What a lovely, low-key delight Carmine Street Guitars is, a celebration of the store on, of course, Carmine Street in New York City and its mellow, quixotic owner and resident guitar maker Rick Kelly. The film consists of a week in the store wherein Kelly and his apprentice, Cindy Hulej, greet a phalanx of musicians and discuss guitars, New York history, and music, among other things as the musicians strum on Rick’s guitars.
All of Rick’s guitars are handmade from wood taken from New York buildings, either because the building has been demolished or the wood is too old. So essentially musicians are playing guitars made of 100- and 200-year-old wood. And there are lovely moments when first-class guitarists such as Charlie Sexton and Marc Ribot laugh with delight while playing one of Kelly’s guitars.
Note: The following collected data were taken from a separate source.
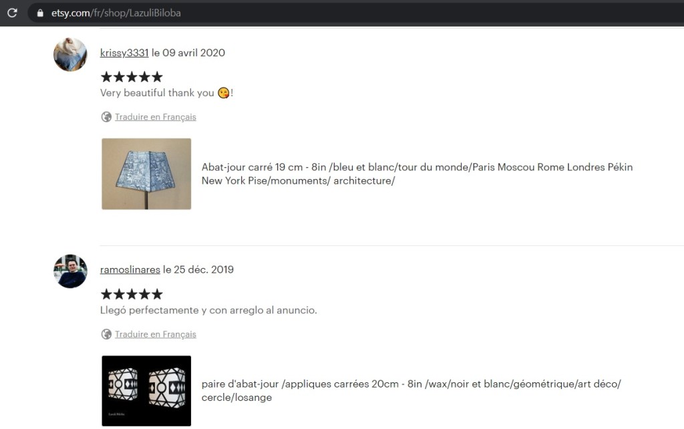Image resolution: width=684 pixels, height=429 pixels.
Task: Click the five-star rating on ramoslinares' review
Action: tap(132, 294)
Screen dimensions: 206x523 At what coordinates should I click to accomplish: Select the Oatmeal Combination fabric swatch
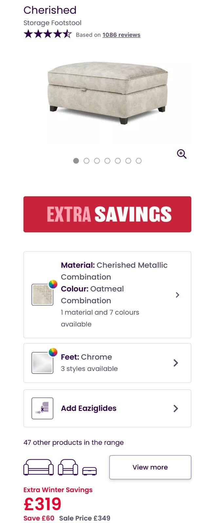(x=42, y=295)
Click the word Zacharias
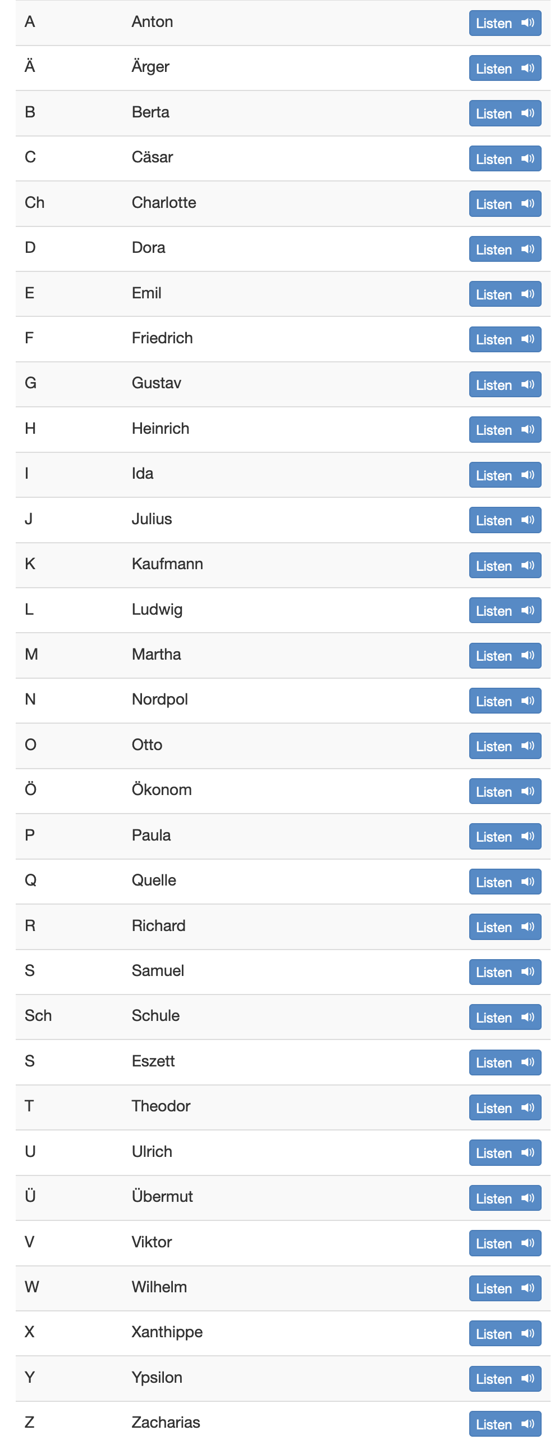 (166, 1423)
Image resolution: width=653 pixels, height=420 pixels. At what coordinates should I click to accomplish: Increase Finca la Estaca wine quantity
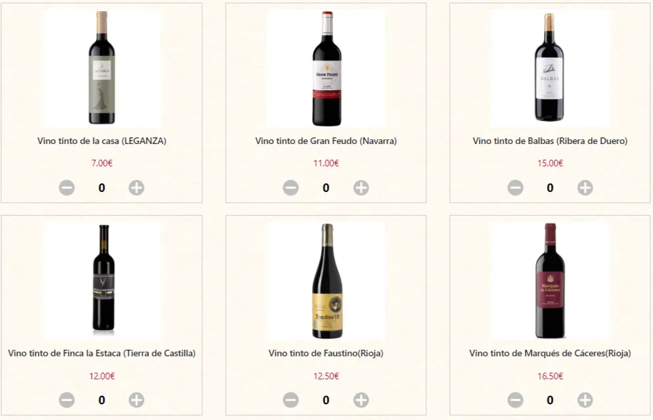[x=136, y=400]
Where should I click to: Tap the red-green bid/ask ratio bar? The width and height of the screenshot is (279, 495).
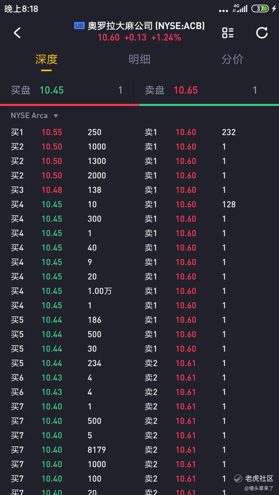pyautogui.click(x=140, y=105)
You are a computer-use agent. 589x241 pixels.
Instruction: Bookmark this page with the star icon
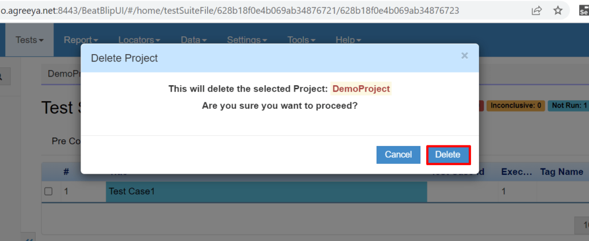click(x=558, y=10)
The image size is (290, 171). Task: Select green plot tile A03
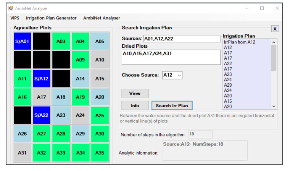tap(61, 41)

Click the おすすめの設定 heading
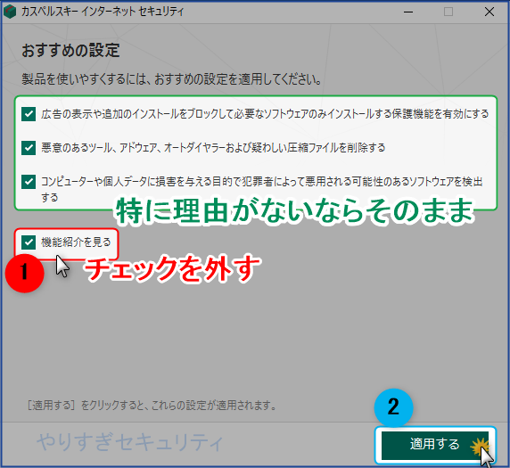point(70,51)
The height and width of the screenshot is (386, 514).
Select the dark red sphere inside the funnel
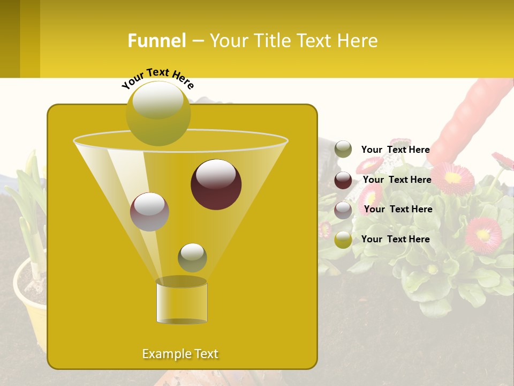[x=216, y=184]
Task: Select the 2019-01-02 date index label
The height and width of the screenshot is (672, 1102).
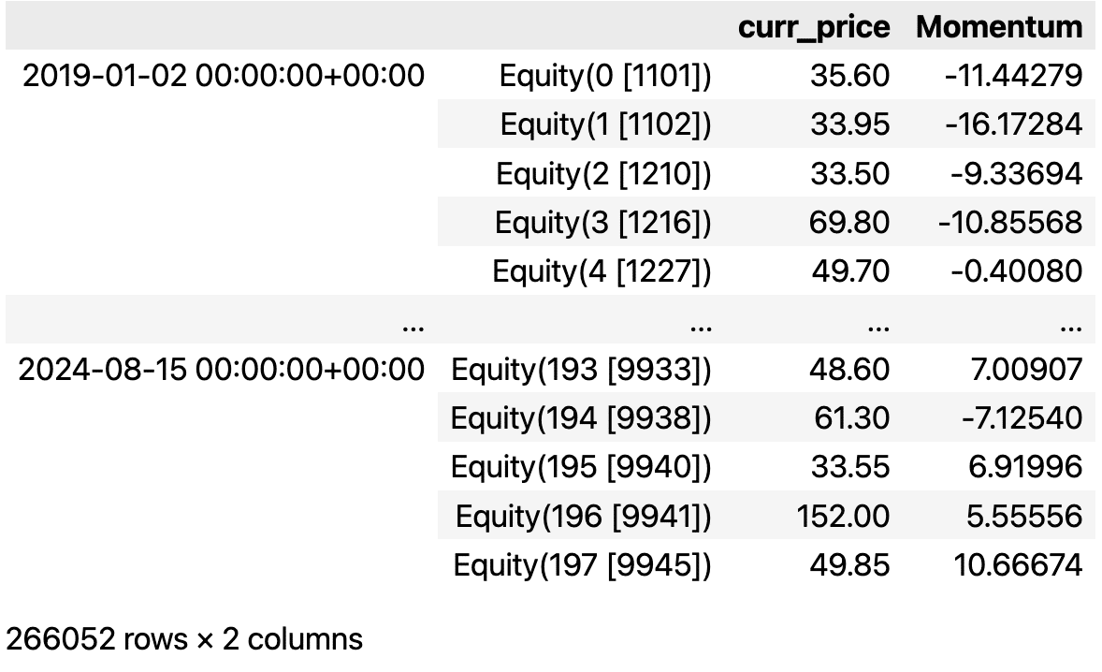Action: pos(224,75)
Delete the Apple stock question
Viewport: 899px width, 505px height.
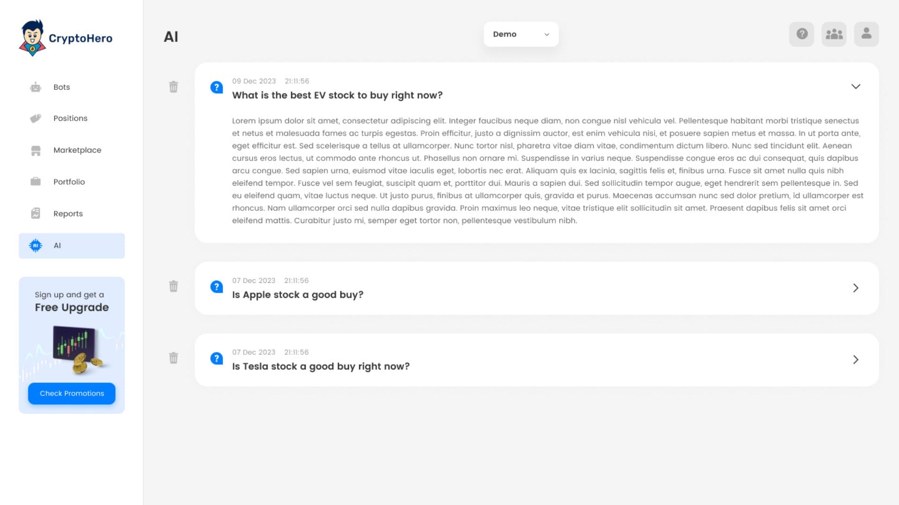point(173,286)
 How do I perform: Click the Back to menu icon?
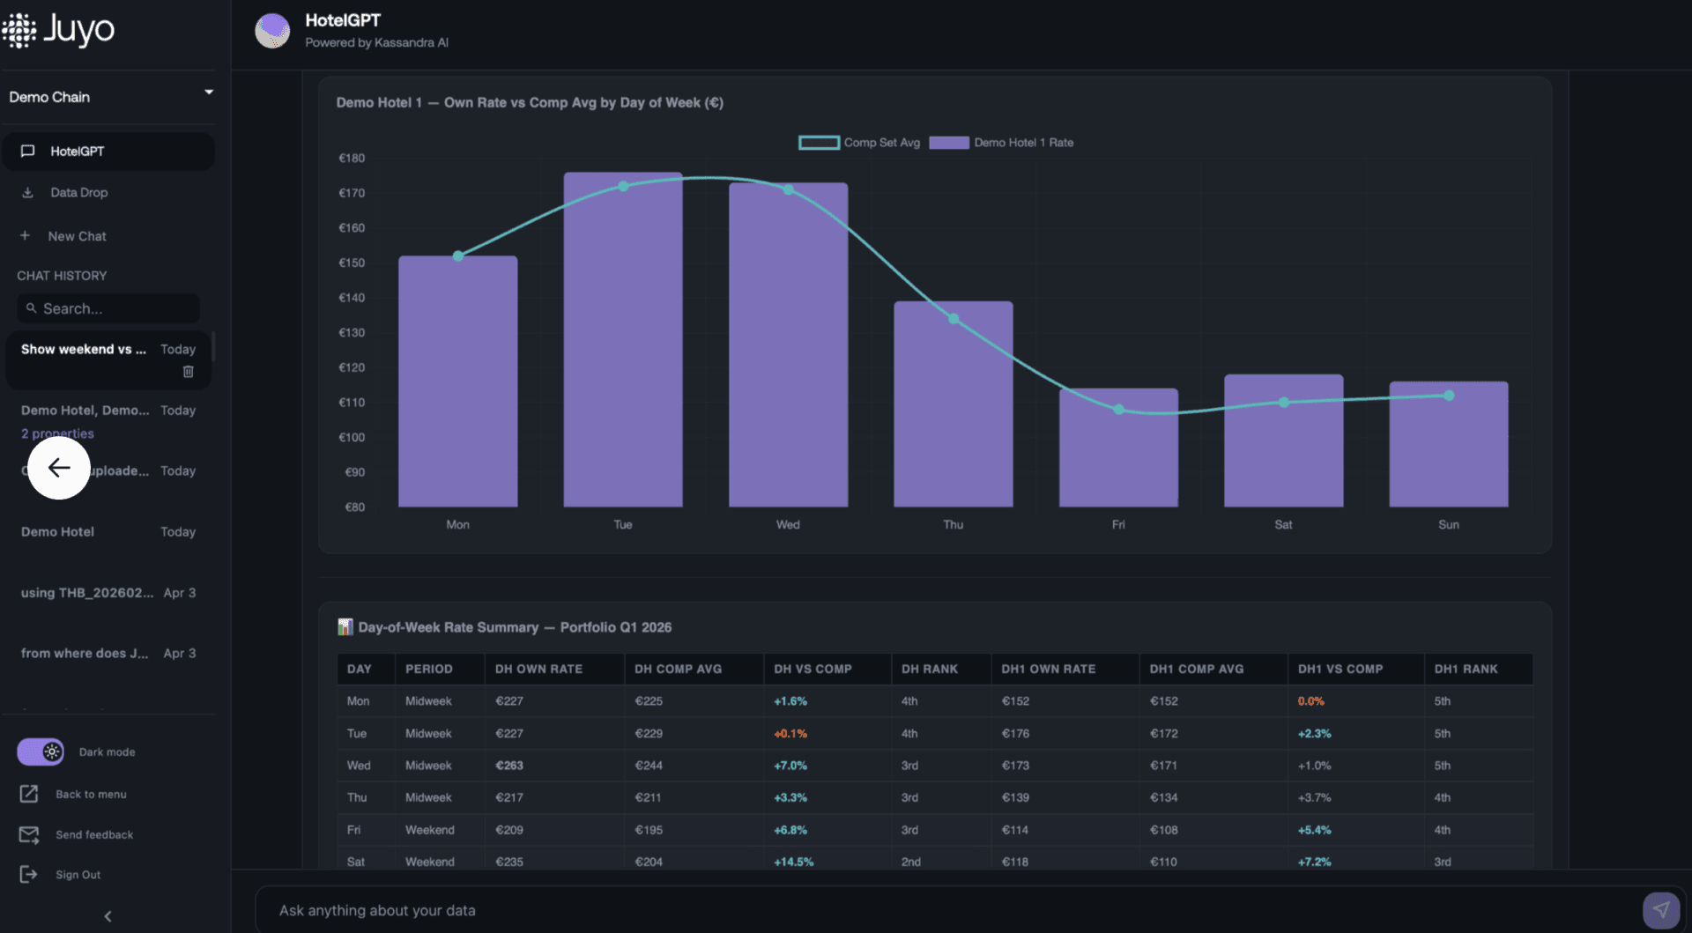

Kelly himself is a soft-spoken Luddite. There is not a computer in the place. His mother, who is in her early 90s, does the books with a roll tape adding machine. Kelly talks with Lenny Kaye (of the Patti Smith Group) about coming to Manhattan to see Jimi Hendrix when he was 16 and opening a shop a few years later. He has a wry outlook, but he comes to life explaining to, say, Kirk Douglas of the Roots what makes his guitars so resonant.
One lovely choice made by director Ron Mann (Comic Book Confidential) is to have the musicians come in, talk about music and craft, and then just sit and play. For guitar nerds, it’s a feast, as the likes of Nels Cline, Bill Frisell, and Jamie Hince come in to chat and play. We even get a full song from Eleanor Friedberger (formerly of Fiery Furnaces). There’s a lovely conversation where Lou Reed’s guitar tech Stewart Hurwood explains how Reed achieved his vaunted “drone” sound.
Mostly this film is about craft and the patience of practicing craft. The store is lit and shot by cinematographers Becky Parsons and John Tran to show off all the burnished wood and the dust motes hanging in the air and catching the sunlight. Kelly and Hulej (a formidable guitar maker in her own right), have a relaxed, mellow vibe about them. In fact, the whole film has the vibe of a relaxed sunny, summer afternoon. The lack of computers adds to the sense of stepping into a previous, less hectic time. In a way, Carmine Street Guitars is an exercise in nostalgia, the last vestiges of a time when things were slower and work was more measured and precise and people had, again, a craft as opposed to a job.
It’s a wonderful little film.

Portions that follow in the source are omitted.